Summary
In Newell it is referred to as arising where services were rendered by one of the "members of the same household * * *."
Summary of this case from Almeida v. MelloOpinion
December 7, 1897.
PRESENT: Matteson, C.J., Stiness and Tillinghast, JJ.
Services rendered or benefits conferred by members of the same household to or upon each other are presumed, in the absence of evidence to the contrary, to have been prompted by affection or good will rather than from an expectation of payment. Testimony that testatrix said to plaintiff, her daughter, that the latter's work was hard and she could not pay her then, is, by itself, too slight to overcome the presumption.
ASSUMPSIT for services rendered to testatrix, the plaintiff's mother.
Joseph Osfield, Jr., for plaintiff.
Stephen A. Cooke and Louis L. Angell, for defendant.

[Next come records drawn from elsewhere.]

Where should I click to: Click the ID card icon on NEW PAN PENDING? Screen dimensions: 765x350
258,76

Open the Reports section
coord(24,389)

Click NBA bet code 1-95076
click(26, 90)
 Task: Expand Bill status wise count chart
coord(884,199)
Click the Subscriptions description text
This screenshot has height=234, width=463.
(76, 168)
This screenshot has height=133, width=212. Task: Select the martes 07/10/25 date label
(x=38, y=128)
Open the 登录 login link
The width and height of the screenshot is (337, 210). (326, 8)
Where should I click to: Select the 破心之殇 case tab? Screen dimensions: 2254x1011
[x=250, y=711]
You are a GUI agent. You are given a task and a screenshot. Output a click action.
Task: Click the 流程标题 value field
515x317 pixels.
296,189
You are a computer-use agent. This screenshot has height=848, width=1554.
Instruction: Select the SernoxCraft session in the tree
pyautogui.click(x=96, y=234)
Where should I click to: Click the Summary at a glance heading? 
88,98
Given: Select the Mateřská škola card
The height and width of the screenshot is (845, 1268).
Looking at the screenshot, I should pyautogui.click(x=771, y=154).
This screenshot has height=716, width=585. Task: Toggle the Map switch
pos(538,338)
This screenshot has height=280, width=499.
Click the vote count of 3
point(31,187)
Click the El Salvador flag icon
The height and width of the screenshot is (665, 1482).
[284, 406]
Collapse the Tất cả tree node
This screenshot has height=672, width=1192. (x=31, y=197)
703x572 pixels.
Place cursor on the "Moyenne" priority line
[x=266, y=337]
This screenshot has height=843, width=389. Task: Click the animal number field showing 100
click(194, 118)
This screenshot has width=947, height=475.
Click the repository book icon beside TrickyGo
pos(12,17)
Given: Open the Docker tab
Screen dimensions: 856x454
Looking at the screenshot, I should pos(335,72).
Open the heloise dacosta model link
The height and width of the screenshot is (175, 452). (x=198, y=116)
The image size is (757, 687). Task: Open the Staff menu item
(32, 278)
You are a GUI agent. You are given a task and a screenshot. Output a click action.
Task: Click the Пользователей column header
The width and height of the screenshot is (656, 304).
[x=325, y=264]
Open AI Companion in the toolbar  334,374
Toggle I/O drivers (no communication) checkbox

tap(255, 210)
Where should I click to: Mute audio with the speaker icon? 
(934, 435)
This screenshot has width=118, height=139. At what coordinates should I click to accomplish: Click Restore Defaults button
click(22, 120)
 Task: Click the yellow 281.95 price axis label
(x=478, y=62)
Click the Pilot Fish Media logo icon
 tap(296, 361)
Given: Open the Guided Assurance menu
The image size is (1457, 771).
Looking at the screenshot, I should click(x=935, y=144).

This is an action of assumpsit. The testimony shows that the plaintiff rendered services for the testatrix in taking care of and nursing her for several years before her death. The testatrix was the plaintiff's mother, and the two had lived together while the services were rendered. During the same period the plaintiff had kept hens and furnished eggs and sold fowls and used the proceeds in purchasing supplies for the household, but to what extent does not appear. The evidence shows no express agreement on the part of the testatrix to pay for these benefits, nor circumstances affording ground for a reasonable expectation on the part of the plaintiff that compensation was to be made. The only testimony which can be regarded as in any way tending to do so was that the testatrix had said to the plaintiff that she had to work hard, and that she, the testatrix, could not pay her then. This testimony, standing by itself, is too slight to rebut the presumption arising in such cases that services rendered or benefits conferred by members of the same household to or upon each other are prompted by affection or good will rather than from an expectation of payment. Fuller v. Mowry, 18 R.I. 424. If the case had gone to the jury and a verdict had been rendered for the plaintiff, it would have been insufficient to sustain the verdict. A nonsuit, therefore, was properly granted.
New trial denied, and case remitted to the Common Pleas Division with direction to enter judgment for the defendant for costs.